The first few results of vendors starting this was absolutely amazing. Some
discovered issues in their drivers immediately. Others discovered their driver
was broken in the upcoming release. The system was really starting to work when
some bigger changes in Cinder core were going to land, and it was obvious that
the changes were going to break integration for other vendors.

This is huge, compared to when the vendor would know something is broken after an angry
operator discovers it once the OpenStack release has already happened. Lastly,
it makes reviewing driver-related code go much quicker, because you can see
right there in the CI testing results whether the new proposed code breaks the
driver, or not.

Amazing. I can actually say with confidence that the drivers in Cinder’s Kilo
release today have been tested. Thanks to all vendors who made this a priority
to your users for a better experience in OpenStack.

You were recently re-elected PTL. What’s your feeling now on this tweet from a few weeks ago: "I don’t wish the #OpenStack project technical lead role on anyone. We have a ways to go in people understanding everyone involved is human."

It’s tough being in a leadership role. While this is probably true anywhere you
go, I feel like open-source projects in general are just filled with angry
people. It’s really unfortunate, because we benefit by having a diverse
community to feed ideas off of to come up with some neat things.

Personally, I feel like some people who I interact with on daily basis are sometimes
angry and discouraging.

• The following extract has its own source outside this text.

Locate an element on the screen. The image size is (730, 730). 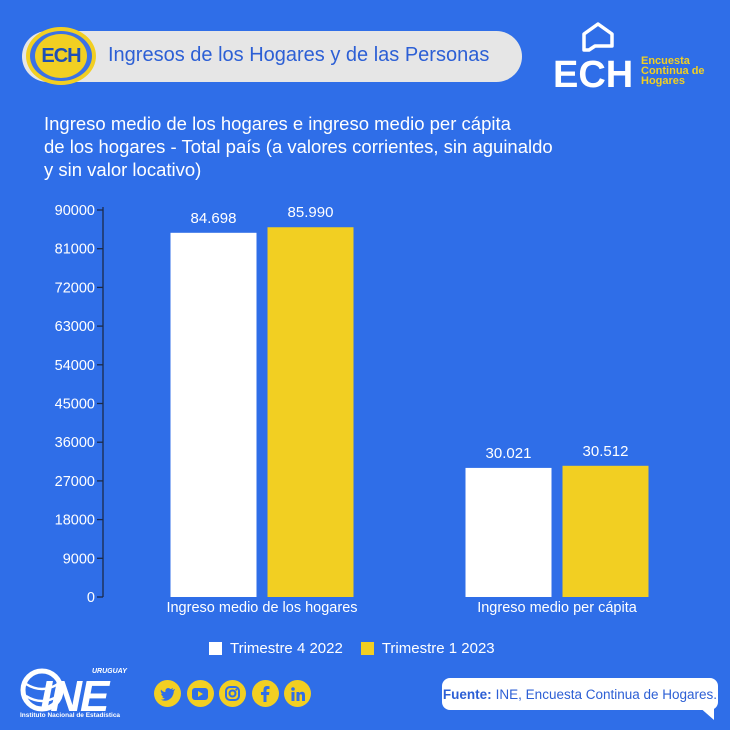
y-tick-label: 45000 is located at coordinates (75, 405).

Some of these people have a huge impact on my
happiness, and feeling like I’m doing something right.

Sometimes I make mistake, or sometimes I have to make decisions that are out of
my control. Being the front person of a team you take a lot of heat, and
sometimes it’s just piles of angry private messages on IRC. I hope people in
this community would remember we’re all human, we make mistakes. Just tell me
I can do better in the future, and don’t be angry.

I’ve mentioned it in my first self nomination for PTL in Kilo, and now Liberty,
making the Cinder project a welcoming team is another one of my priorities.

We can talk and talk about how we’re going to change the world and blah, blah, blah —
but it’s not going to happen unless people want to be part of your team and don’t
get discouraged. Cinder is different, and I’m OK with being part of an open-
source project that doesn’t have some angry jerk leader, where everyone is
actually providing a welcoming environment for contributors.